(Collection entries)
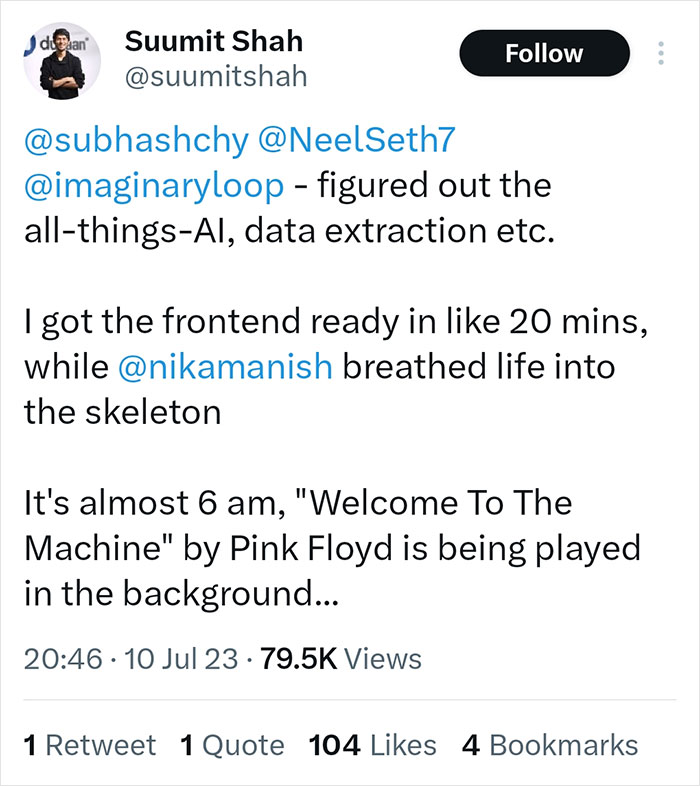Open the @subhashchy mention
This screenshot has width=700, height=786.
tap(135, 141)
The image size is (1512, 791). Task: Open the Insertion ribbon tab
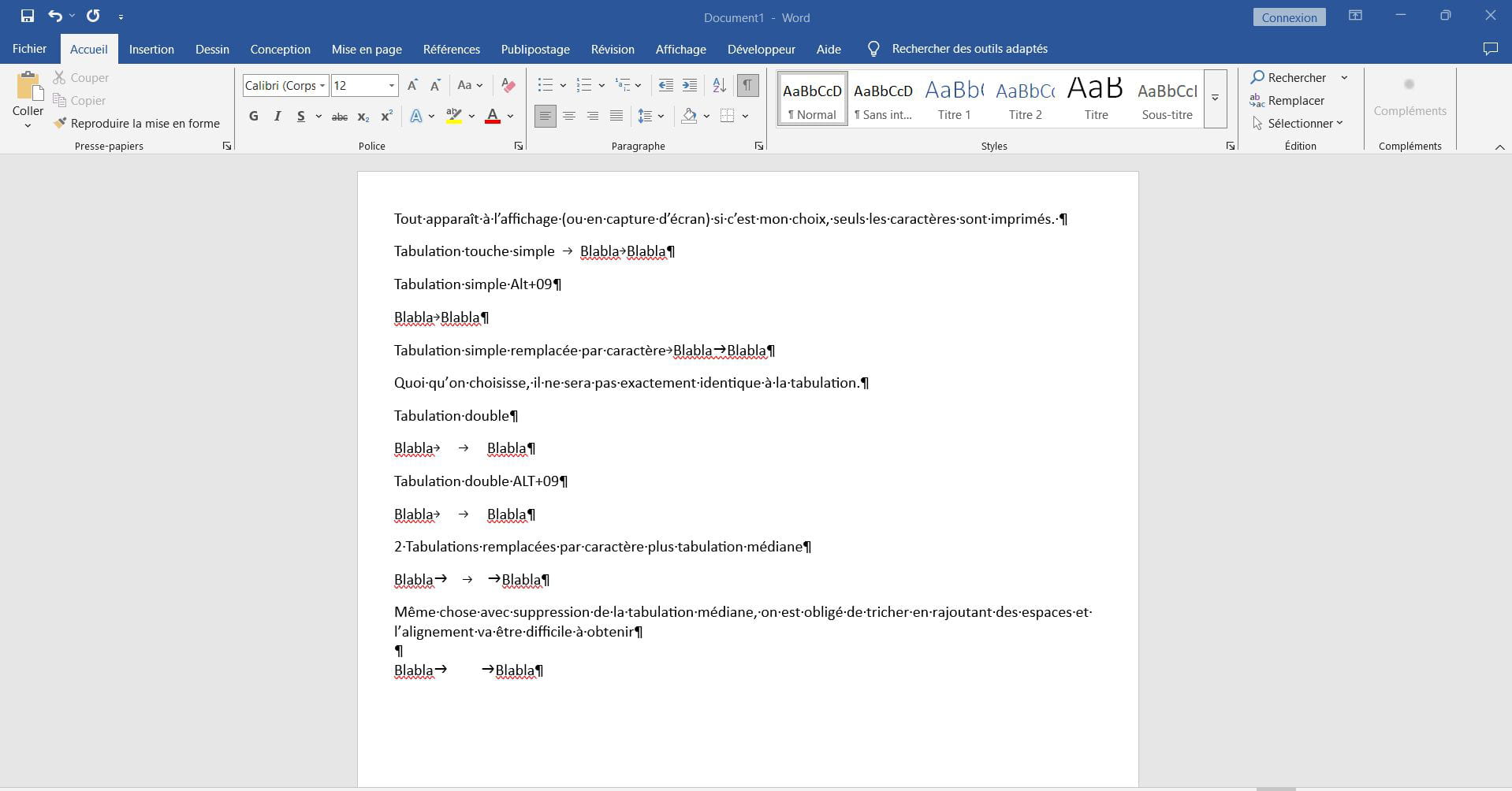pyautogui.click(x=151, y=49)
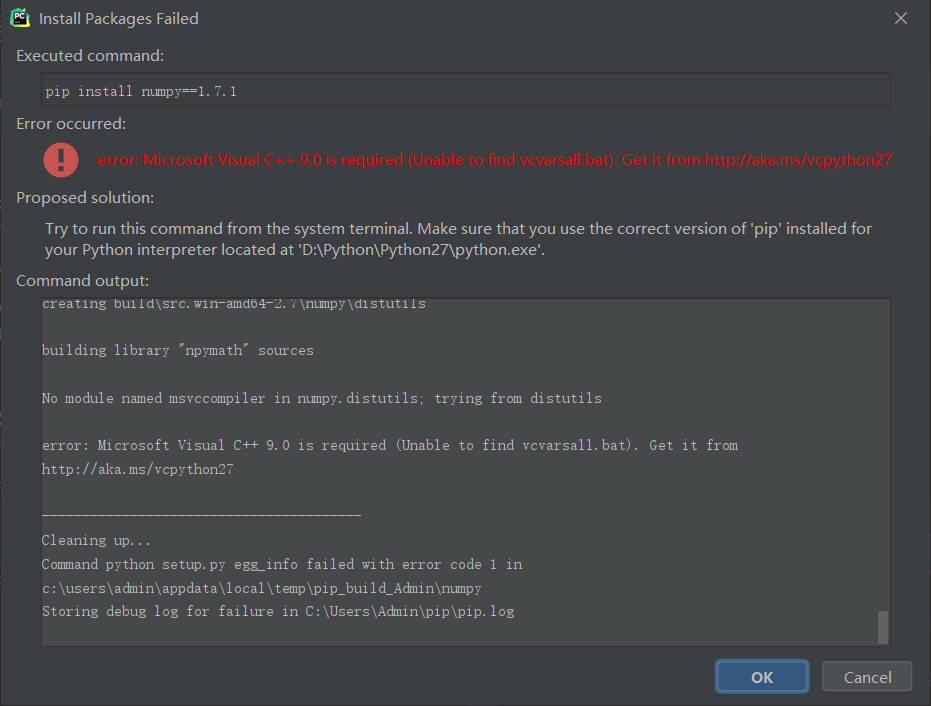Click the pip_build_Admin\numpy temp path line

point(261,588)
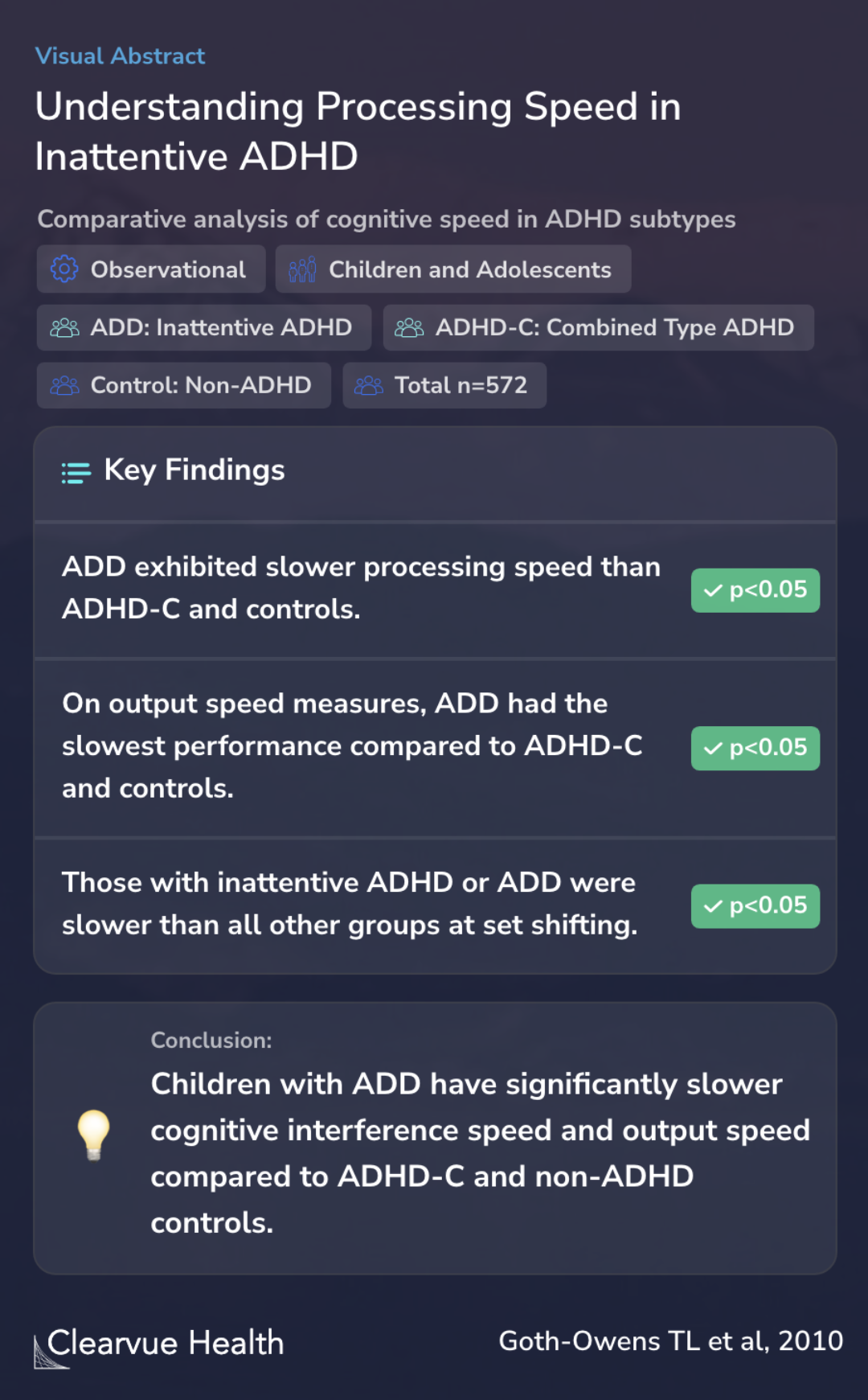The width and height of the screenshot is (868, 1400).
Task: Click the list icon next to Key Findings
Action: tap(76, 473)
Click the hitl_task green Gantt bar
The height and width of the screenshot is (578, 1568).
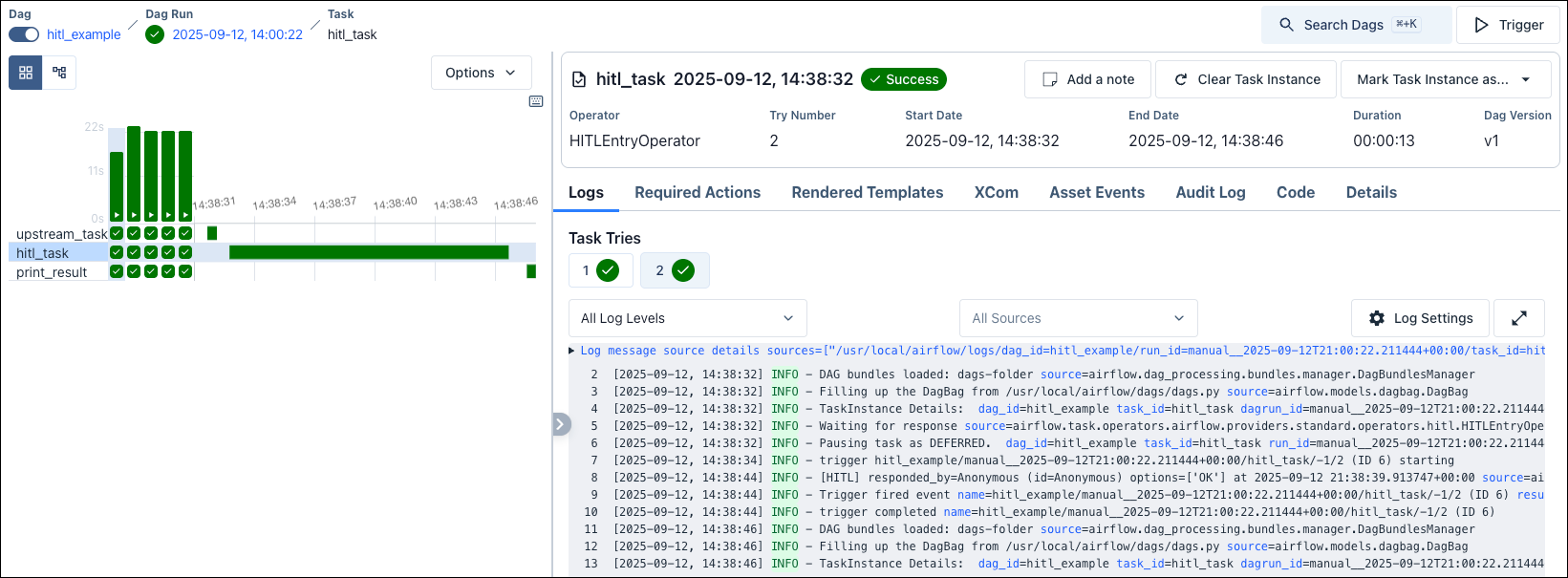tap(369, 252)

* INSTRUCTIONS TO FOLLOW
All lines after and including the one with "The height and", through the end of the entries above, should be output exactly and by themselves. The pictures are to be left out.

* ANSWER FOR THE TASK
The height and width of the screenshot is (578, 1568).
tap(369, 252)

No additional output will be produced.